Une apathie qui compromet l'efficacité au combat
Les travaux de Reshetylova indiquent que les déploiements prolongés entraînent une tension psychologique intense, réduisant significativement l'efficacité opérationnelle des soldats. La médiatrice dénonce le non-respect de la limite réglementaire d'affectation de quinze jours, ce qui conduit certaines unités à rester sur le front pendant des mois sans relève. "C'est une norme obsolète que personne ne respecte, ce qui signifie qu'il n'y a en réalité aucune limite", explique-t-elle.

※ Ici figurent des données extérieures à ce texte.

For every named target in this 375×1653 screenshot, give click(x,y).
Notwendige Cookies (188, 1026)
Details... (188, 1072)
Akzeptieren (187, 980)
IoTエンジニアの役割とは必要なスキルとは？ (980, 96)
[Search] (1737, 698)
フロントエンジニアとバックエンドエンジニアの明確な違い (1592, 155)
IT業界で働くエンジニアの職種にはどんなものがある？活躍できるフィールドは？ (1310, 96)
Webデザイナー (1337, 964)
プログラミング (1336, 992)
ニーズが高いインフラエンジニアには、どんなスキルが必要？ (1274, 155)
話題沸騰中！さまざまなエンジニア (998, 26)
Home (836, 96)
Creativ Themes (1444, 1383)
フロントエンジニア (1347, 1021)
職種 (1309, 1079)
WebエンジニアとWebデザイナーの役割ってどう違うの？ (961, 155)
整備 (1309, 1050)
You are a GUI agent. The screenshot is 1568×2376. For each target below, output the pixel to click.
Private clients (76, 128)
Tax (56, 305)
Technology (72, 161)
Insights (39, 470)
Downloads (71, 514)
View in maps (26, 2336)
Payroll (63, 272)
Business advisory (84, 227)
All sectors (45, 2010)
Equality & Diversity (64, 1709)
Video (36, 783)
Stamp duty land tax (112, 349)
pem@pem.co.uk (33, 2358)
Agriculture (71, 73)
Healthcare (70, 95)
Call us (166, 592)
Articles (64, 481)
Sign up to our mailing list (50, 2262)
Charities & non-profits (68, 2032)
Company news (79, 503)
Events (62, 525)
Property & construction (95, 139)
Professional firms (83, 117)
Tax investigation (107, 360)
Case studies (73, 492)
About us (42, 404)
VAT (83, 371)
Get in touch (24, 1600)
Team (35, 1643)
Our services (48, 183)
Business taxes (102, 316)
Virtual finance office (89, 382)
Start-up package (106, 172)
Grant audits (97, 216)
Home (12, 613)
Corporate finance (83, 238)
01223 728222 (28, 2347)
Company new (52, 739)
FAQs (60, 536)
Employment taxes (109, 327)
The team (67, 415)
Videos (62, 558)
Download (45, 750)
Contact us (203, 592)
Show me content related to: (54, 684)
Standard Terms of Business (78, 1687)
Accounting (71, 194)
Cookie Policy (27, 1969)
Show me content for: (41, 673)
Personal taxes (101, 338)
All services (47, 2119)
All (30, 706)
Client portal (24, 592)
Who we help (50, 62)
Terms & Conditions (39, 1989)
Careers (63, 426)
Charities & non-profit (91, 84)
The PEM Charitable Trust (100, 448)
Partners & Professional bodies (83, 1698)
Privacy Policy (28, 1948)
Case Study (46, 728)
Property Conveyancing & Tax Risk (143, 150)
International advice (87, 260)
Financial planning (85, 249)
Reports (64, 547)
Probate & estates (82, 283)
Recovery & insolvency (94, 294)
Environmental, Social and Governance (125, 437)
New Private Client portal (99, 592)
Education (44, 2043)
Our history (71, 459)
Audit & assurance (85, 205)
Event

Vers une société militarisée
Face à ces constats, Olha Reshetylova plaide pour un changement à long terme dans l'approche de la mobilisation en Ukraine. Elle estime que le pays doit "devenir une société militarisée où chacun est prêt à rejoindre les forces armées". Ces conclusions interviennent dans un contexte de difficultés de recrutement et de pénuries d'effectifs au sein de l'armée ukrainienne, rendant la question de la mobilisation plus cruciale que jamais.
Cette étude illustre les défis humains auxquels l'Ukraine est confrontée dans sa guerre contre la Russie, où la santé mentale des soldats devient un enjeu stratégique majeur.